President Saleh became president after his predecessor Ahmed al-Ghashmi was assassinated, and he would remain in office for 33 years until the Arab uprisings in 2011. Bechtold explained that in the midst of these protests, sharpshooters were placed on buildings and the situation quickly devolved into violence. The government response in Yemen was similar to that of Syria, in which security forces opened fire on demonstrators.

Though Syria arguably receives far more media coverage than Yemen does, Bechtold called the Syria coverage “horrendous in the Western world, whether it’s PBS or BBC. In Syria now, 60 percent is under government control, 30 percent under the United States and the Kurds. We have no Arab allies in Syria, but we don’t talk about this in public because it’s inconvenient, and our media strangely simply go with the government lie.”

When Western media do portray the Yemeni conflict, it’s often in the context of relations between Sunni and Shia Muslims. Asaadi refutes this narrative. “I actually don’t think that’s a particularly relevant or helpful way to think about the conflict,” he said. “It’s much more motivated by this problem of state weakness and powerful actors in the region intervening to promote their strategic interests.”

Remnants of American-made cluster bombs have been found in various parts of Yemen, as reported by Human Rights Watch and The Intercept. Under the United Nations Office of Disarmament Affairs, cluster munitions are illegal under international law. These munitions owe themselves partly to U.S. arms deals with Saudi Arabia, the largest of which was signed last year and amounted to $110 billion.

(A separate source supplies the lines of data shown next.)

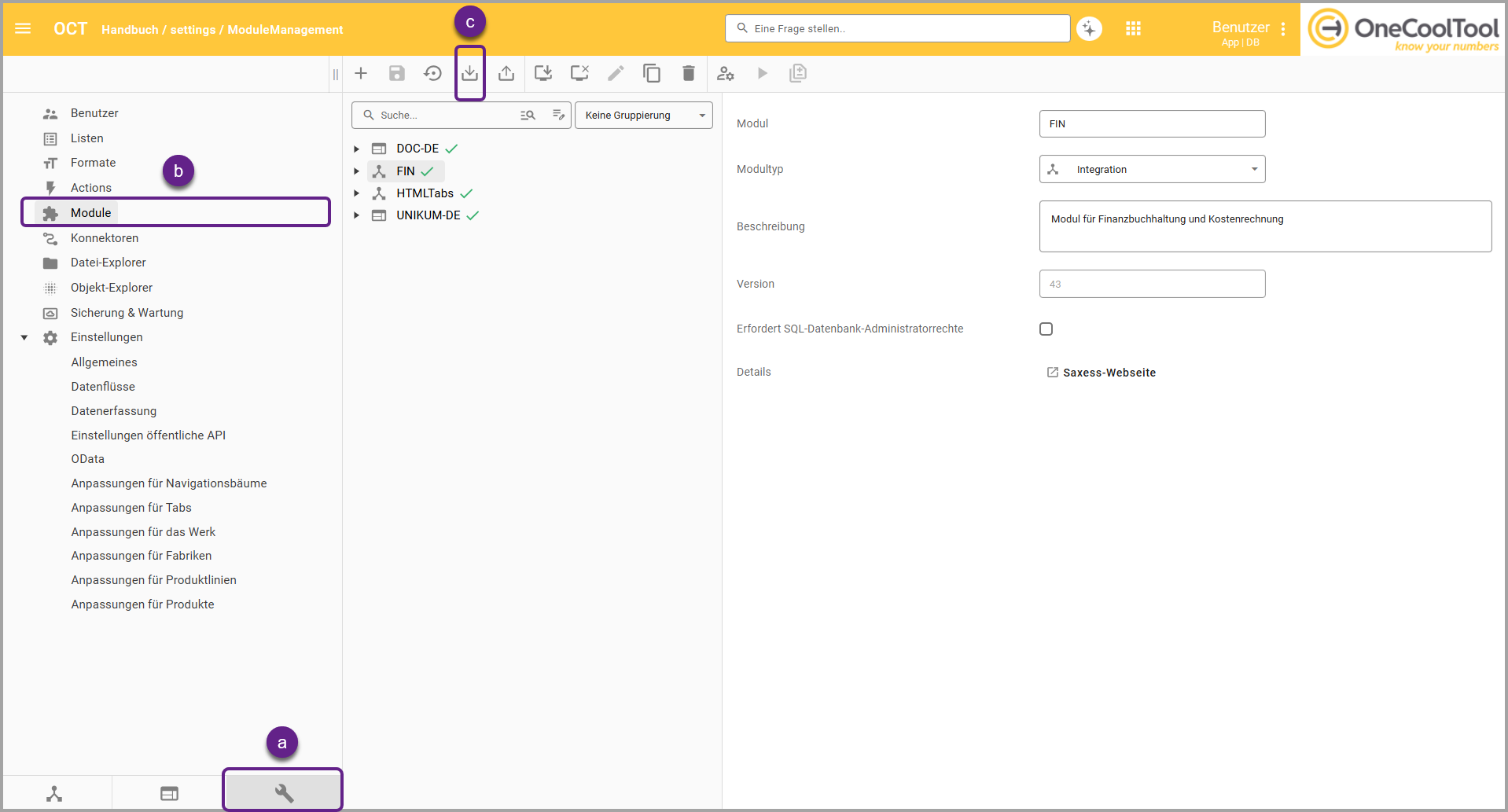1508x812 pixels.
Task: Collapse the Einstellungen section
Action: coord(24,337)
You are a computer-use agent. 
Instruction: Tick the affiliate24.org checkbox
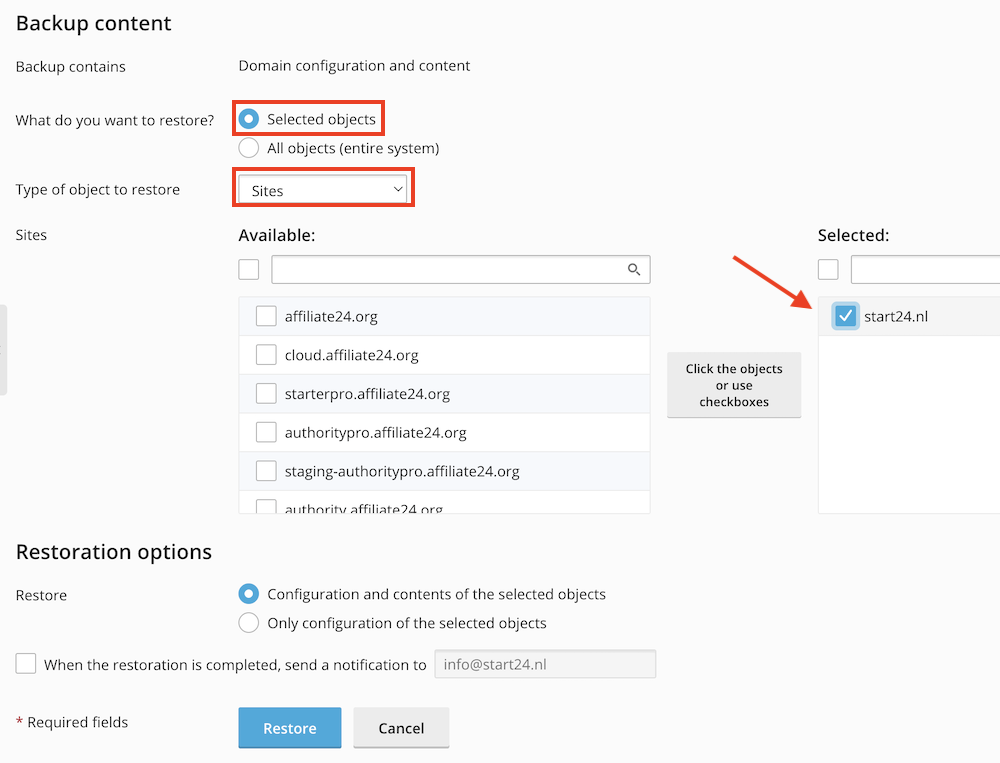pyautogui.click(x=266, y=316)
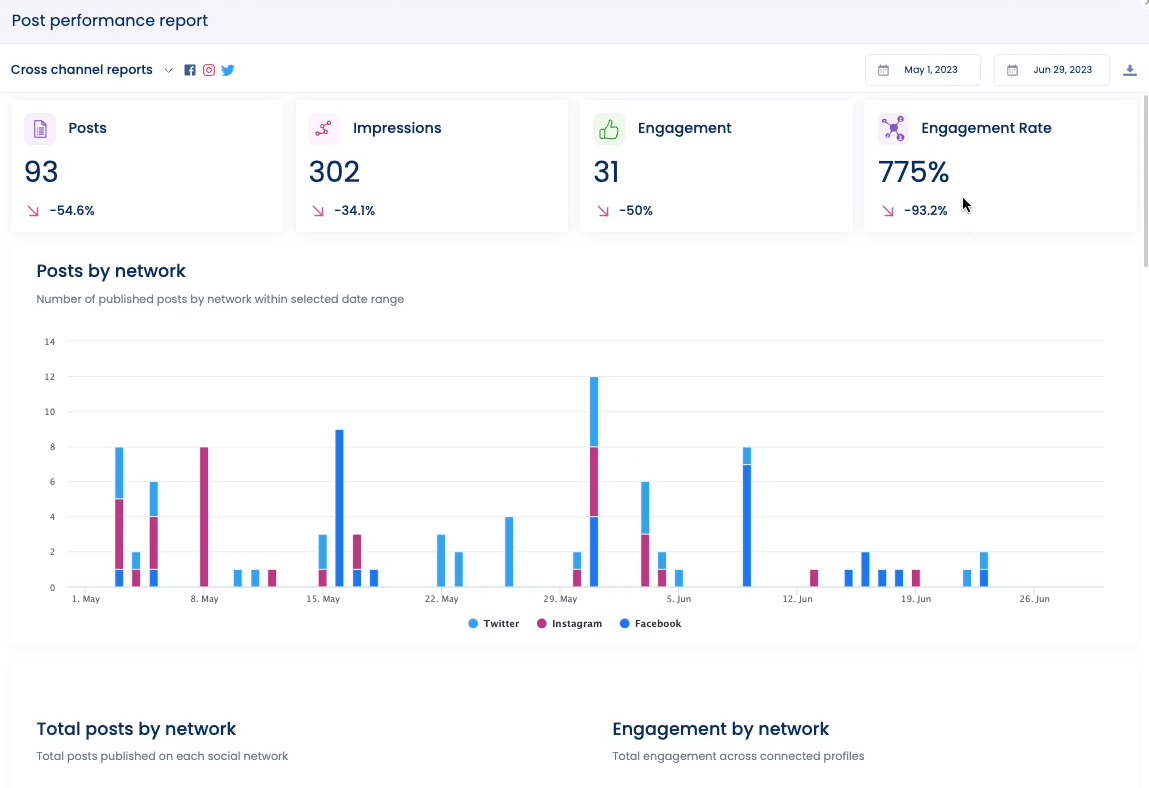Viewport: 1149px width, 788px height.
Task: Toggle the Instagram series in the chart legend
Action: click(569, 623)
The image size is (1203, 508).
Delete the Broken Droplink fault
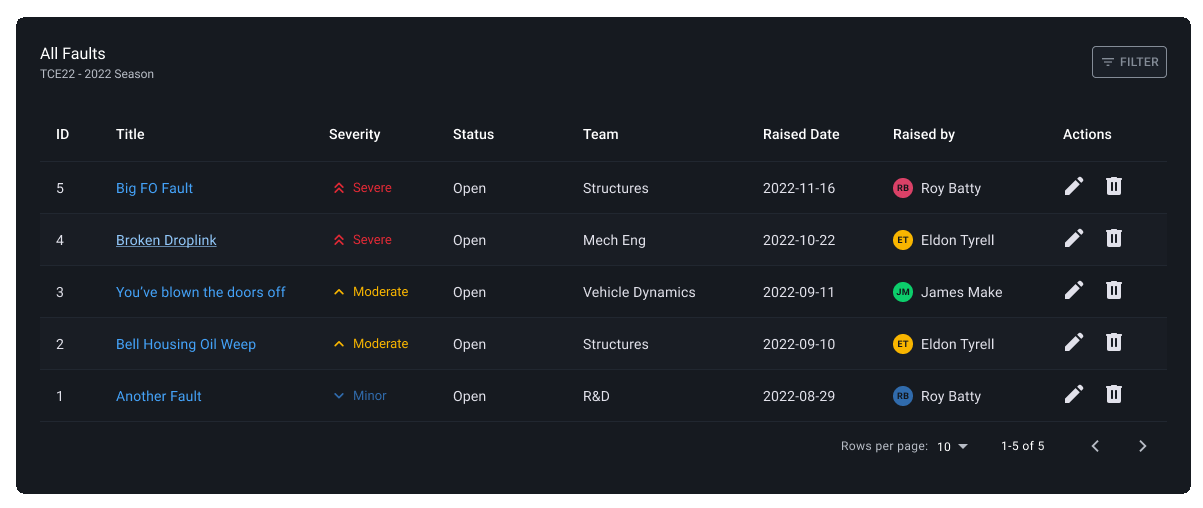[x=1113, y=239]
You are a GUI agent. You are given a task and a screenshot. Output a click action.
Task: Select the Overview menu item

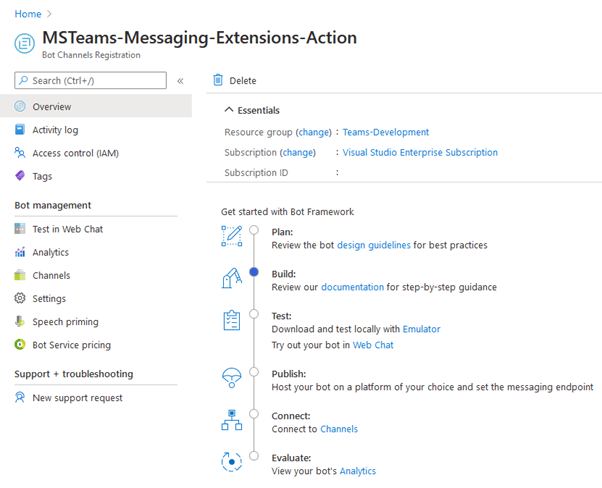pyautogui.click(x=51, y=107)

In a recent attempt to end Saudi support and U.S. involvement in Yemen, Sens. Bernie Sanders, Chris Murphy and Mike Lee submitted a bill that would give Congress more power in withdrawing troops and overriding the president on acts of war.

Saudi Arabia continues to implement aid blockades to prevent badly needed supplies from entering the country. “The Kikuyu people of Kenya have a proverb that ‘When elephants fight, it’s the grass that suffers,’” Asaadi said. “In the last 15, 20 years, who’s been dying in these conflicts in the Middle East? It hasn’t been predominantly Iranians and Saudis, it’s been Afghans, Iraqis, Syrians and now Yemenis.”